Ihr zweites Feindbild: die Kinderbetreuung.

Damit das Eva-Prinzip à la Herman funktioniert, muss man der Mehrheit der Frauen, die ihren Job, ihre Kinder und ihre Partnerschaft ganz gut unter einen Hut bringen, unter anderem weil sie sich die Arbeit mit ihren Partnern teilen, ein schlechtes Gewissen einjagen. Und dies tut Herman, indem sie jede Kinderbetreuung, insbesondere die in den neuen Bundesländern, verteufelt: Kein Kind erträgt den Trennungsschmerz, Tagesmütter sind generell unqualifiziert, alle Betreuungseinrichtungen sind schlecht und Ausnahmen bestätigen nur diese Regel.

Schlechtes Gewissen

Kinder werden mit schlechtem Gewissen „abgegeben“. Verhaltensauffälligkeiten, Drogenkonsum und Gewalttätigkeit bis hin zu Kriminalität unserer Kinder sind die zwangsläufige Folge, so Frau Herman. Vielleicht sollte sie registrieren, dass in den Ländern, in denen Frauen überdurchschnittlich häufig erwerbstätig sind, nicht nur die Geburtenrate deutlich höher als in Deutschland ist. Die Kinder sind weder verhaltensauffälliger noch krimineller. Im Gegenteil, sie haben sogar noch bessere Pisa-Ergebnisse. Es ist sicher so, dass Qualitätsstandards für Kindertagesstätten noch zu selten eingehalten werden und dass die Personalschlüssel verbesserungswürdig sind. Hier hat Frau Herman Recht, doch schüttet sie das Kind mit dem Bade aus, wenn sie Krippen dann gleich ganz ablehnt.
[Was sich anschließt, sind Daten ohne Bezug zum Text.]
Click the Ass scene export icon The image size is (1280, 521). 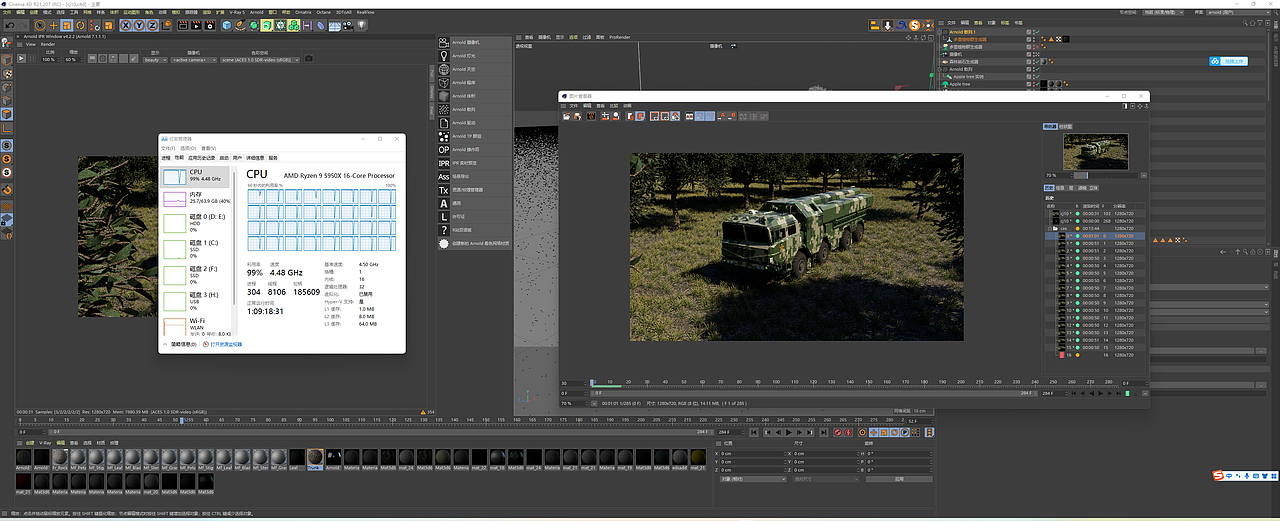tap(444, 177)
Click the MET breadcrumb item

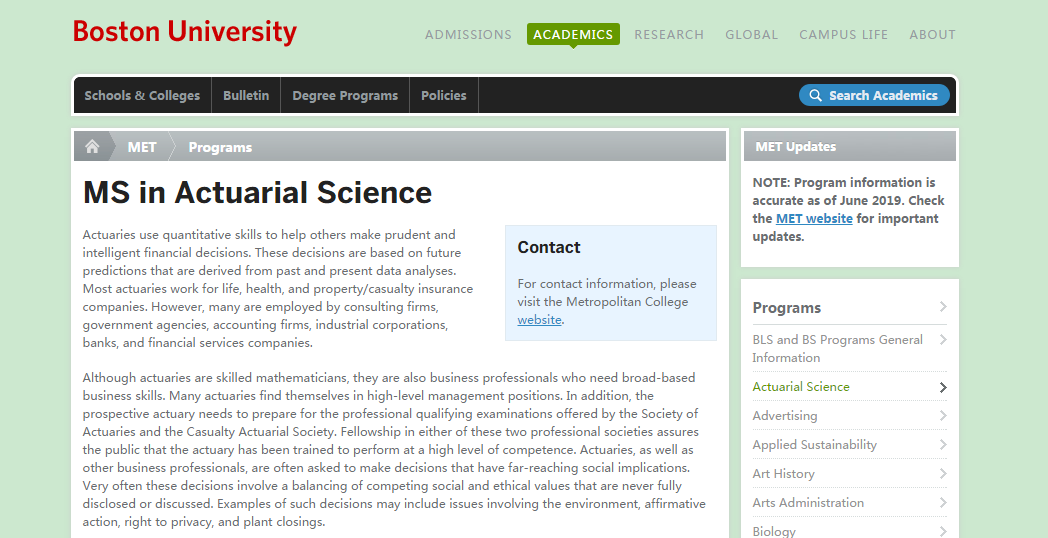click(142, 147)
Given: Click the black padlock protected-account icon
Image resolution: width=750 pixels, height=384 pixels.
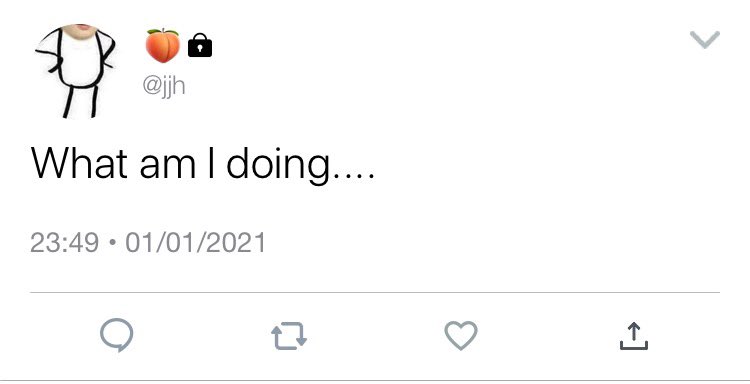Looking at the screenshot, I should tap(200, 45).
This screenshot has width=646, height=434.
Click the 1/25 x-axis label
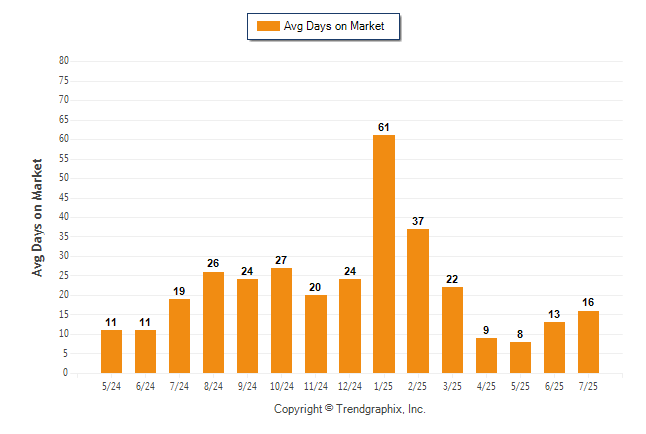click(x=384, y=386)
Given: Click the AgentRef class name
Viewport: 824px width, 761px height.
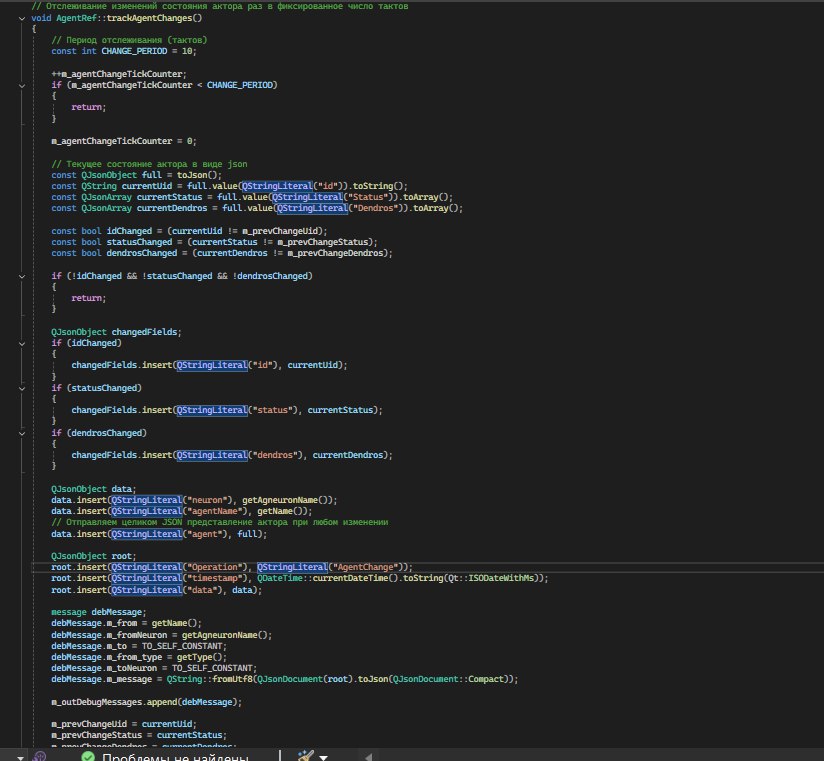Looking at the screenshot, I should pos(59,18).
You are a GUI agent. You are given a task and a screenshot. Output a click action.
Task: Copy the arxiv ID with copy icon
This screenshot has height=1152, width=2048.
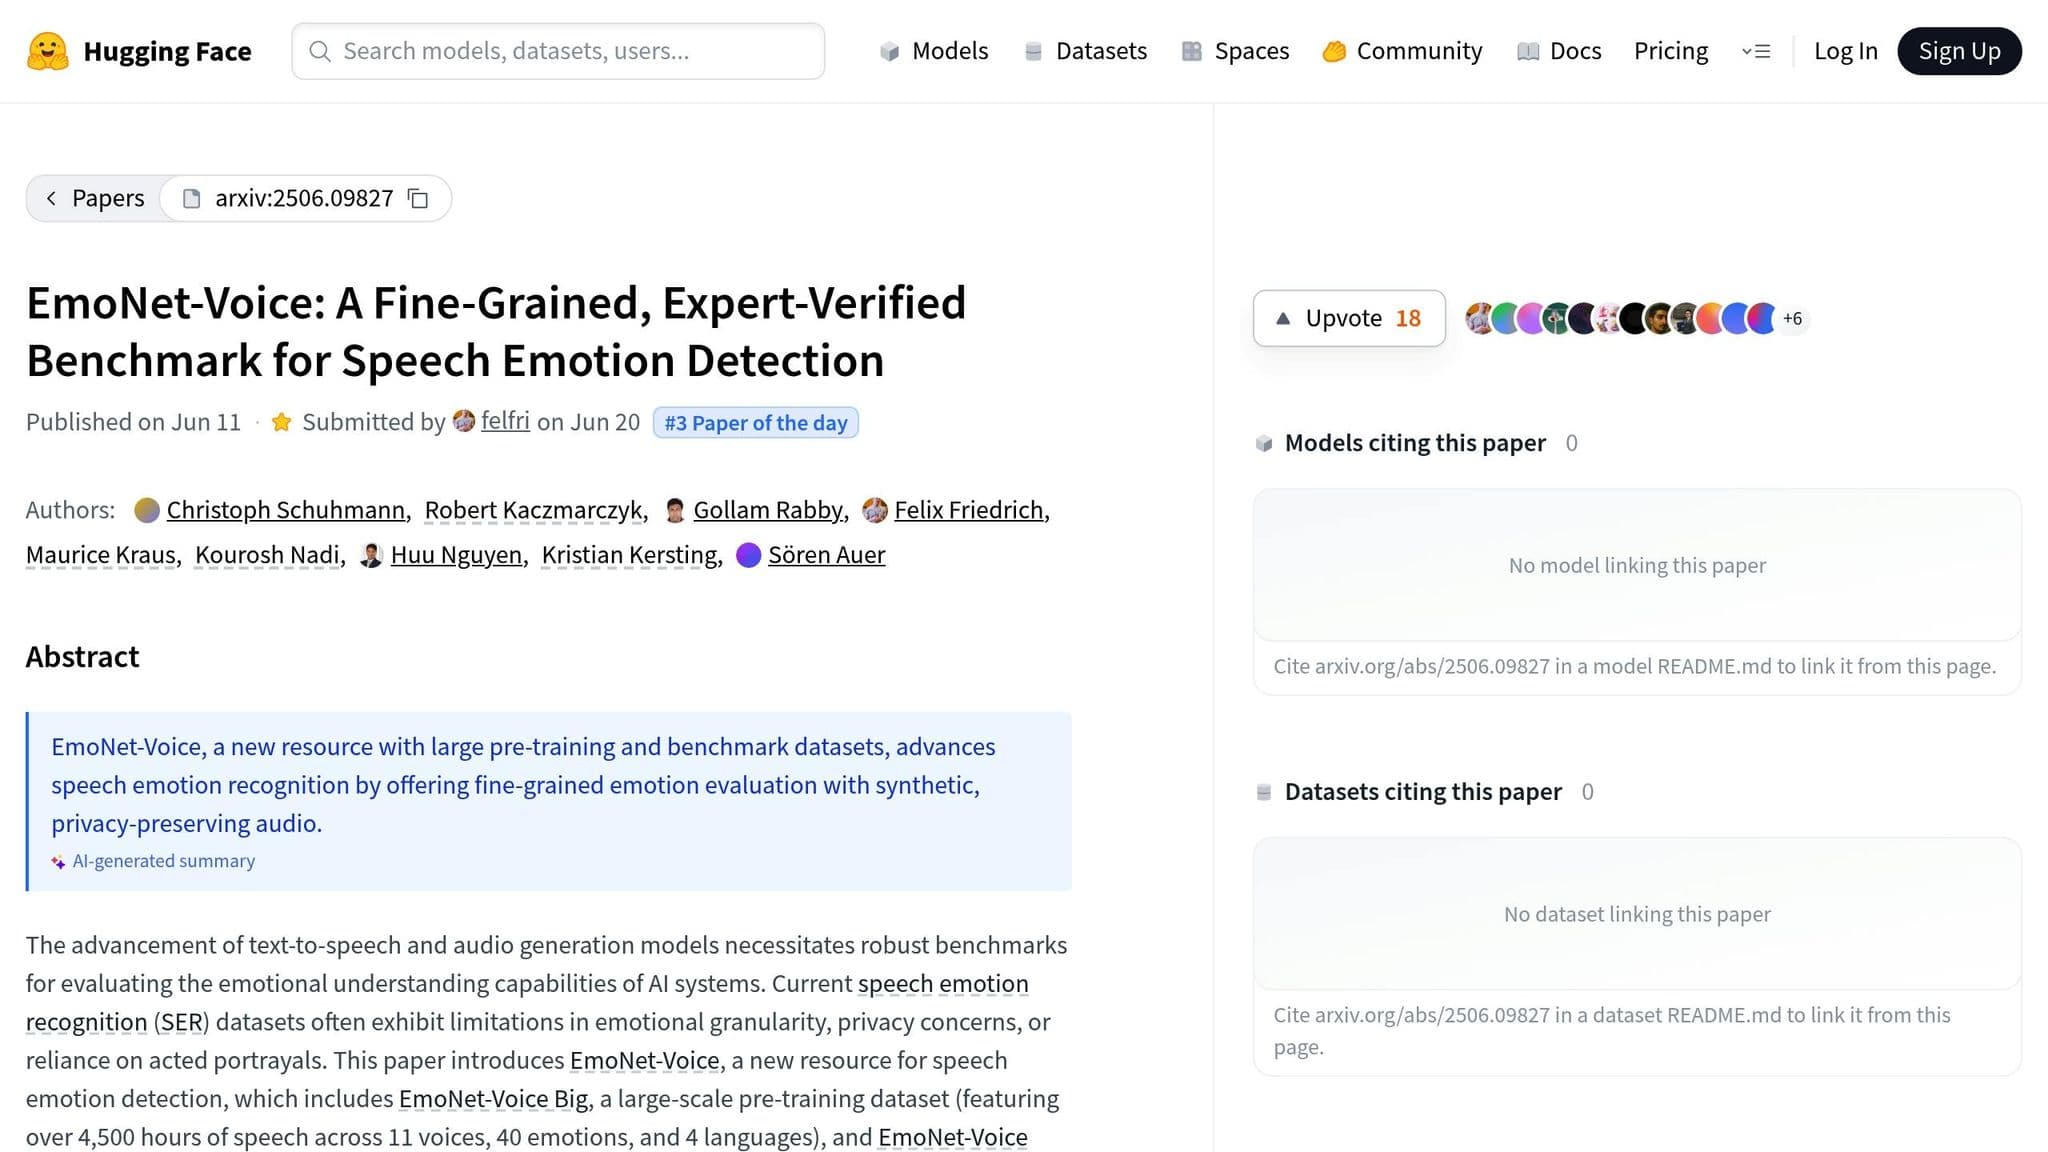tap(418, 199)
In der DDR fühlten sich Mütter besser unterstützt als heute – ohne dass deshalb Erziehungsmethoden und -inhalte glorifiziert werden dürfen. Es wurde ein bezahltes Mütterjahr eingeführt, kranke Kinder konnten großzügig betreut werden. Mütter von mehreren Kindern mussten bei gleicher Bezahlung weniger arbeiten. Viele heutige junge Erwachsene reden von ihrer Kita-Zeit nur positiv und viele Mütter wünschten sich, dass ihr Muttersein von den Arbeitgebern heute so akzeptiert würde, wie es seinerzeit in der DDR der Fall war.

Was sich ändern muss: Der Faktor Zeit.

Es wird sich nichts ändern, wenn Fakten verdreht und untaugliche Lösungen à la Herman angeboten werden. Ja, die Geburtenrate hängt von der Erwerbstätigkeit der Mütter ab, aber anders, als Herman meint. Die Geburtenrate ist dort in Europa am höchsten (Island, Frankreich, Skandinavien), wo die Erwerbsbeteiligung der Frauen am höchsten und die Kinderbetreuung qualitativ gut und quantitativ ausreichend ist.
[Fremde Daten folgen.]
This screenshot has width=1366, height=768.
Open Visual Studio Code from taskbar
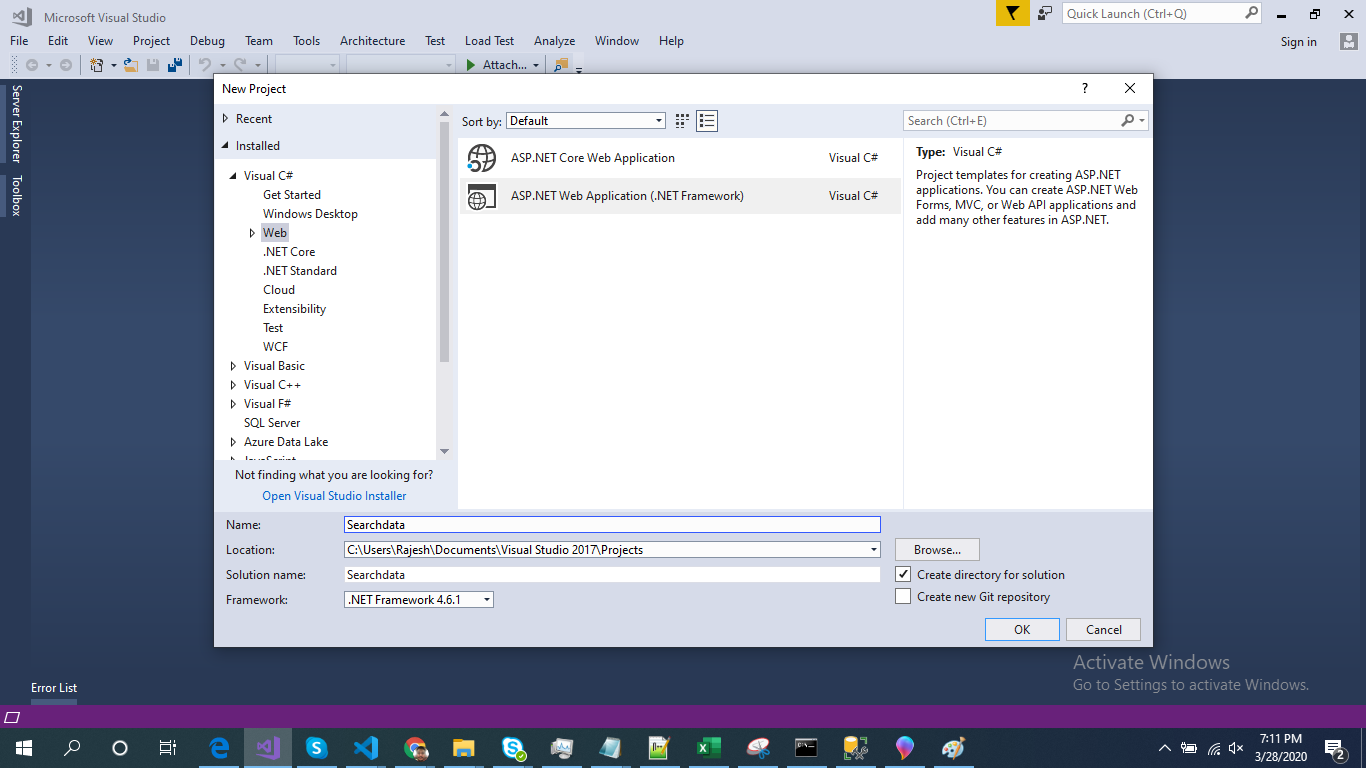[366, 748]
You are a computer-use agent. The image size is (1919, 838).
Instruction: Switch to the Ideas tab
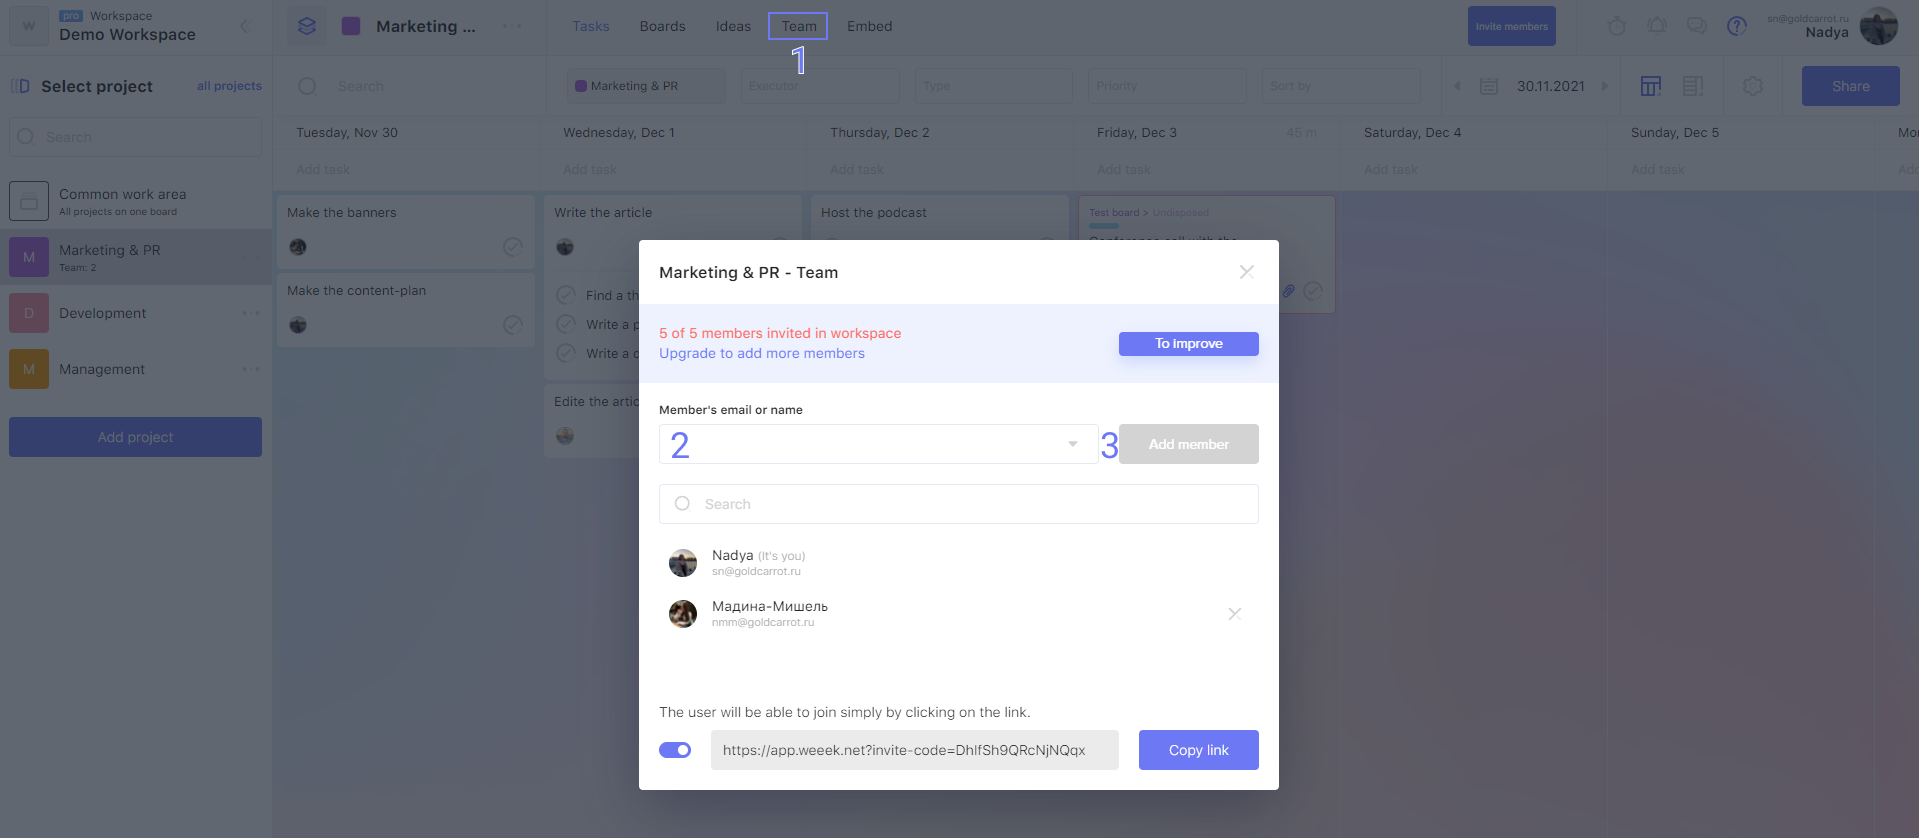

Erwerbstätige Mütter aber sind laut Studien nicht kurz vor dem Suizid, wie Herman meint, sondern ausgeglichener und zufriedener als nichterwerbstätige. Und sie kümmern sich im Übrigen genauso intensiv um ihre Kinder wie nichterwerbstätige.
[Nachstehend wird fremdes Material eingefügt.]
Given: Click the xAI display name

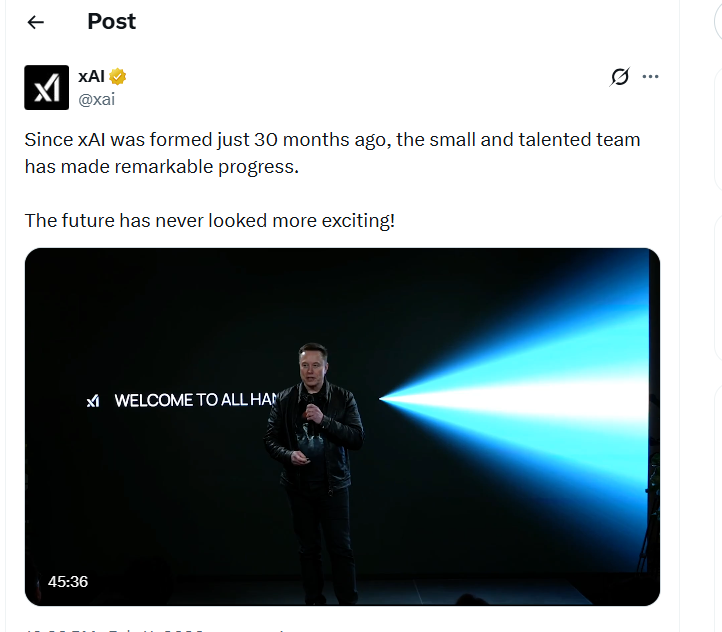Looking at the screenshot, I should pyautogui.click(x=91, y=77).
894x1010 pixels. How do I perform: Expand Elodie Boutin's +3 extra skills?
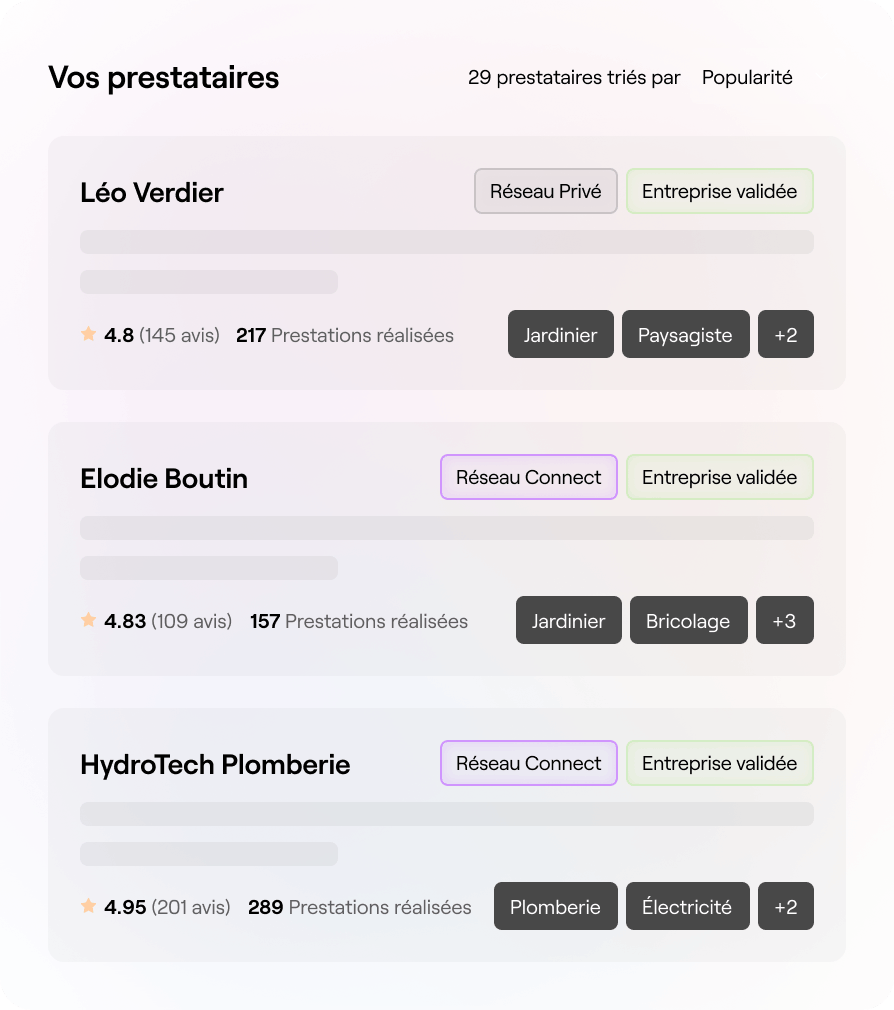click(784, 621)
Die Rolle der Männer hat sich nur unwesentlich verändert, stellt auch Herman fest. Die Schlussfolgerung kann aber nicht sein, dass sich die Frauen wieder zurückändern müssen. Vielmehr müssen Männer die Scheu vor dem feuchten Textil verlieren (vor Windel, Wischtuch, Wäsche). Andererseits dürfen Familien- und Hausarbeit kein Karrierehindernis bleiben.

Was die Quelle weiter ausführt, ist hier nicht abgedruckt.